[Crowd Leader: Ville Miettinen] Crowdsourcing and the Raiders of the Lost Ark: Archaeology Teaches the Crowd New Tricks

Written by Ville Miettinen.

If you grew up in the 1980s, there’s a good chance you once wanted to become an archaeologist like Indiana Jones. After all, it’s hard to compete with a job that includes uncovering ancient civilizations, risking life and limb to secure irreplaceable artifacts and casually shooting swordsmen in cold blood. But in between avoiding blow-darts, alligators and swinging blades, Indy was plain old Dr. Jones, diligently putting in the hours of research and study that gave him the expertise necessary for his successful fieldwork.

As any qualified archaeologist will tell you, there’s a right way and a wrong way to go about everything. Let’s start with the wrong way: An “amateur satellite archaeologist” named Angela Micol hit the news (well, FOX News) this week after announcing the discovery of a previously undocumented pyramid complex. The announcement caused a particularly nerdy corner of the blogosphere to go wild with speculation, until someone thought to ask the experts.

I like big buttes and I cannot lie

It turns out that Micol (who has no training in Egyptology or geology) is what Egyptologists refer to as a “pyramidiot,” who had in fact discovered a commonly occurring sand formation known as a butte. Though her intentions were good, all Micol’s time and effort spent combing through Google Maps was useless without expert guidance. Plus, as Dr. Jones himself would tell you, nothing can replace fieldwork.

That’s where the right way to do amateur archaeology comes in. DigVentures is an ingeniously designed, self-sufficient crowdsourced archaeology research team that’s just successfully completed its first large scale dig.

The project, organized by archaeologists Lisa Westcott Wilkins, Brendon Wilkins, Raksha Dave, and dog Fergus Westcott Wilkins (who is also on Twitter), is an elegant fusion of expert knowledge, crowdfunding and crowdsourced labor. The archaeologists plan the dig and work out how much money and labor they’ll need to get it done. Then, once the plan is in place, finance is secured through crowdfunding. Those who donate can also volunteer to take part in the dig and get their chance to uncover the Ark of the Covenant (or at the very least a crystal skull).

Going underground

DigVentures’ first project, Flag Fen Lives, raised £25,000 to excavate a Bronze Age settlement. Thanks to the volunteers, the archaeologists were able to do lots of expert things like “palaeoenvironmental sampling” and “establishing a coherent deposit model” (which I assume is a technical term for “discover Temple of Doom”), while the amateurs were able to do something genuinely helpful, instead of getting over-excited at Google Maps anomalies.

Volunteers weren’t stuck doing dull, thankless tasks either: the dig included a “Field School” where the professionals gave classes and offered career guidance to younger enthusiasts. In fact, the Flag Fen dig was such a success that the organizers have already confirmed another project for next year, although they haven’t yet announced whether they will be competing against Nazis or psychotic death-cultists.
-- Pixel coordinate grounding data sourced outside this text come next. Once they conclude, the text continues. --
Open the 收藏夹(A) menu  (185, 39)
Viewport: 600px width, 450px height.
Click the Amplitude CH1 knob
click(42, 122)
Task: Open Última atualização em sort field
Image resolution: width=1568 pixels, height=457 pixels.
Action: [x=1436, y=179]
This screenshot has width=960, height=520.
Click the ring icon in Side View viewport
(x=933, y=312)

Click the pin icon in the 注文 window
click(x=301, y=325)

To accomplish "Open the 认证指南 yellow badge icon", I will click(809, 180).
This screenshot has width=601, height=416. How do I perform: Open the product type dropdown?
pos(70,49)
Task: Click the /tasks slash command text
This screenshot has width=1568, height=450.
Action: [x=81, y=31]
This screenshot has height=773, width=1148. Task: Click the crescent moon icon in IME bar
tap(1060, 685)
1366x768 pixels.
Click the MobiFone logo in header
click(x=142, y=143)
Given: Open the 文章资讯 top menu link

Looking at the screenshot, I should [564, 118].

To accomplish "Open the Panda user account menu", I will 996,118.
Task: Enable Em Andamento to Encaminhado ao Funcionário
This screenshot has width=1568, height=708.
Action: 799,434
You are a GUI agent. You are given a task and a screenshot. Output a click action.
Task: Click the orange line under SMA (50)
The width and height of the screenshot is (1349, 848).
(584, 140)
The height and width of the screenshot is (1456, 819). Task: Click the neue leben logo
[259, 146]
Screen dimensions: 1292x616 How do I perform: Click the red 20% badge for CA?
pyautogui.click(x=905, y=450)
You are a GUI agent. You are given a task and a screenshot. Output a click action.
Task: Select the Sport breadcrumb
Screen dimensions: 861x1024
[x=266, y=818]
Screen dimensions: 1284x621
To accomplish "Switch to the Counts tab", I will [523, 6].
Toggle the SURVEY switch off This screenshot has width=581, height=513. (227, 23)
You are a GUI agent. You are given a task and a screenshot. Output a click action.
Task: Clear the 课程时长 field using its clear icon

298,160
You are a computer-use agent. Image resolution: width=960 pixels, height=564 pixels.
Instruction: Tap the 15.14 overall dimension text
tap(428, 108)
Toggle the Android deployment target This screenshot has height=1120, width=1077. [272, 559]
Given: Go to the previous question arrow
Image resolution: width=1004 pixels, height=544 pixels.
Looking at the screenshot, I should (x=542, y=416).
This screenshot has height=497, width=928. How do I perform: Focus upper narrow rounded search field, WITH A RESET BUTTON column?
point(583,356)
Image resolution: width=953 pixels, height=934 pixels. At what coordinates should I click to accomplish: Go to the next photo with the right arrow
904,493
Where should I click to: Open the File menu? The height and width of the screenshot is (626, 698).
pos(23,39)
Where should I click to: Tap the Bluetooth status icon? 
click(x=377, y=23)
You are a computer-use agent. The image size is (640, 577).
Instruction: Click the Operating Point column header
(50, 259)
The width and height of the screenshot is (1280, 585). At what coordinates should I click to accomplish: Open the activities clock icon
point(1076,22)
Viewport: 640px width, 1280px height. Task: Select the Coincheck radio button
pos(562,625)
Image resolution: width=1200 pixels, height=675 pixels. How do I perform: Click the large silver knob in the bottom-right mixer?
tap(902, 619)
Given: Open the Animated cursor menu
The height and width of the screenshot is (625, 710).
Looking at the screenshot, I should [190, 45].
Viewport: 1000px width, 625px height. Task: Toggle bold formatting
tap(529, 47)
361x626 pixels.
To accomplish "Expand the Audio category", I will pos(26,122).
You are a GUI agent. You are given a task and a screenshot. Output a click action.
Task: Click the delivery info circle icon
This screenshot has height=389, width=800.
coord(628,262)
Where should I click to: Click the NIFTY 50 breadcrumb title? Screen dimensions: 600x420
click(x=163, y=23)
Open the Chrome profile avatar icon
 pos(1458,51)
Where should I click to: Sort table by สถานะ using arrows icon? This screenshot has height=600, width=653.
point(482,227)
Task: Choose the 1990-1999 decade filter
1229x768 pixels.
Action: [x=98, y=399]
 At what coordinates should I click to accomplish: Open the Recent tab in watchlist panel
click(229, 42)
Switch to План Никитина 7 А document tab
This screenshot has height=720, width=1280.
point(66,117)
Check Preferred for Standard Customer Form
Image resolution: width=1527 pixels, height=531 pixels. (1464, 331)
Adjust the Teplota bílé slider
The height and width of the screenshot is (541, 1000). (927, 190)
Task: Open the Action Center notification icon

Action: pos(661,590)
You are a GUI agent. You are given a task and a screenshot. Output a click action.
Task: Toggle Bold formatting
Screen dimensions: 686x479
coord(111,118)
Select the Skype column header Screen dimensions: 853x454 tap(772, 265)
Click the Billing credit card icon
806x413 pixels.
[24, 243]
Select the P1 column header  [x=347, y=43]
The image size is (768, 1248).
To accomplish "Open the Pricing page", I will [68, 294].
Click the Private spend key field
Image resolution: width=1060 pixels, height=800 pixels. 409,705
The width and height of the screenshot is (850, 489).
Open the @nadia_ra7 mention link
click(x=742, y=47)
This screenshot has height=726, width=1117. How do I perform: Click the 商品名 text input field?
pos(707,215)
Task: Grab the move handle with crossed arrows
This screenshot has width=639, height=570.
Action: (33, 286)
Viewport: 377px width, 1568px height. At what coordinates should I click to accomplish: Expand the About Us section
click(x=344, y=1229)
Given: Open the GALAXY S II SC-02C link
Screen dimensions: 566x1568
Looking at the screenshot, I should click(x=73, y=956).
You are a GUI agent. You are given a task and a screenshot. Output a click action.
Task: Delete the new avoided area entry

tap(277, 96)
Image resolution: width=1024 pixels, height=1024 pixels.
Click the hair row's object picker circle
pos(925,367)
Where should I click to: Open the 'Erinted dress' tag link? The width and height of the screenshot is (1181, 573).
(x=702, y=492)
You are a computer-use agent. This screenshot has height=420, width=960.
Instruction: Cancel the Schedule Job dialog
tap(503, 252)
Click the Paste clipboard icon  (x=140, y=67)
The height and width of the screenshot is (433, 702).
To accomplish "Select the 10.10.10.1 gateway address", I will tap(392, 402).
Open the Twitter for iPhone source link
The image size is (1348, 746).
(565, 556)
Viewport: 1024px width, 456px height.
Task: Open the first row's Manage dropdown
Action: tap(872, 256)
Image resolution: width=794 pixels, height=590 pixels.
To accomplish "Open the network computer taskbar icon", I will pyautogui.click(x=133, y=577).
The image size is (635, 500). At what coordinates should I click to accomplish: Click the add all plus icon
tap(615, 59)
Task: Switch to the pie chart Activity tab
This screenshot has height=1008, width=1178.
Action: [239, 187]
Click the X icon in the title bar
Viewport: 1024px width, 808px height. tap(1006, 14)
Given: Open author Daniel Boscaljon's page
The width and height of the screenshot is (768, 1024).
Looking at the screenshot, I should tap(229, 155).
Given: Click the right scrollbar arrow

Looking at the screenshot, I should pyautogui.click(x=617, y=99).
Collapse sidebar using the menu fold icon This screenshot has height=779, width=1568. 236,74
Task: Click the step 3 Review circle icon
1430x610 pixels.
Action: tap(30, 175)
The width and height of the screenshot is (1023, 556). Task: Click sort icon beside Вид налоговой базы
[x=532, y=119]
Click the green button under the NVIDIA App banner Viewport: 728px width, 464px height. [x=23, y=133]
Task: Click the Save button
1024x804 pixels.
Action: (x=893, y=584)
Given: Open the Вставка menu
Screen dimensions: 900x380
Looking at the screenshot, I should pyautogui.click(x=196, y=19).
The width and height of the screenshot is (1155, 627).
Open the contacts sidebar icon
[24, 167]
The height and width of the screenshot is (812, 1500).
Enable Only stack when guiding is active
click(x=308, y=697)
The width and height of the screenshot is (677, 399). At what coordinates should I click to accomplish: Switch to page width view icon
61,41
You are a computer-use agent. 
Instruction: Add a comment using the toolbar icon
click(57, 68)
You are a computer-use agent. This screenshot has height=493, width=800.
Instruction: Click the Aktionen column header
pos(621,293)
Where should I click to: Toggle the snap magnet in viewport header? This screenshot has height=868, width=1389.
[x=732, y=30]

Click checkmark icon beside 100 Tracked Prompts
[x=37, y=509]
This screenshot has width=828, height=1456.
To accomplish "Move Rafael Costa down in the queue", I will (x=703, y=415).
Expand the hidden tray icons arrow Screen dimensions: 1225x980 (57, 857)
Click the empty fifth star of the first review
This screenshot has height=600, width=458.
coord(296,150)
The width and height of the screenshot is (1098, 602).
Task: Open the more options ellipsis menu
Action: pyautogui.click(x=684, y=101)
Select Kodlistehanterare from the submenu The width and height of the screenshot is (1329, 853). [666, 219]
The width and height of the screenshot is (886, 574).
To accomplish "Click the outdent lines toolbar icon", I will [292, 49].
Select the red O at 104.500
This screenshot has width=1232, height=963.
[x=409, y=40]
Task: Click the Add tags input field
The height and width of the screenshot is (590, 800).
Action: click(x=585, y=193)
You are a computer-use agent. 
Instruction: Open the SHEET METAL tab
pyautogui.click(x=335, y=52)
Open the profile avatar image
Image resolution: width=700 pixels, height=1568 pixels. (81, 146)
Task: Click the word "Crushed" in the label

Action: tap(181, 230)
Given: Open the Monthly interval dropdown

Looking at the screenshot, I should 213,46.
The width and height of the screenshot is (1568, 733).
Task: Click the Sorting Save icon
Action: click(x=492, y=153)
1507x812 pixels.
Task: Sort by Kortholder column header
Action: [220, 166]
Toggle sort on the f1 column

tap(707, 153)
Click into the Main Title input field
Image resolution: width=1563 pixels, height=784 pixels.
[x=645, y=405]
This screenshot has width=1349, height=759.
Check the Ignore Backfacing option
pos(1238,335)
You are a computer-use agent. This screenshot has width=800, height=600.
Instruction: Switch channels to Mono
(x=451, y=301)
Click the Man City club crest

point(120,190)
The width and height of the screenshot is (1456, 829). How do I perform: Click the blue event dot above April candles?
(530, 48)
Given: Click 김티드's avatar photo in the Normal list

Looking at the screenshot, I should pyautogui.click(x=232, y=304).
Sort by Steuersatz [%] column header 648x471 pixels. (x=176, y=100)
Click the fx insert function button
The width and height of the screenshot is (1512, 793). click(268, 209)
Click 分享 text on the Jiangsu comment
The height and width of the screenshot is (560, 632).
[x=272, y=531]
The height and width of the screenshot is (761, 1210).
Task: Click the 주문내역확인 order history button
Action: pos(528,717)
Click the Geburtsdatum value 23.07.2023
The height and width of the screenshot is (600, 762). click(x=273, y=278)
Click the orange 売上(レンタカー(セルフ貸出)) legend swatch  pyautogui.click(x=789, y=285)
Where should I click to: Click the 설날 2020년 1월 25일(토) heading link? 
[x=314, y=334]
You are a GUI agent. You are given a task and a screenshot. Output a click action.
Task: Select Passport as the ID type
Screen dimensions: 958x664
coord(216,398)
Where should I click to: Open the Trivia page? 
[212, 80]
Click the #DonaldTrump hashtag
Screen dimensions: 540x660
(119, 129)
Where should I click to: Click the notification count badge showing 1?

DigVentures’ combination of crowdsourcing and crowdfunding raises interesting possibilities: by recruiting their laboring crowd from their funding crowd it’s possible to benefit from a motivated, dedicated workforce which literally has something invested in the project. It will be interesting to see if researchers in other fields can use this model. To those from NASA reading, why not let the crowd plug your funding gap and let us experience what it’s really like in space?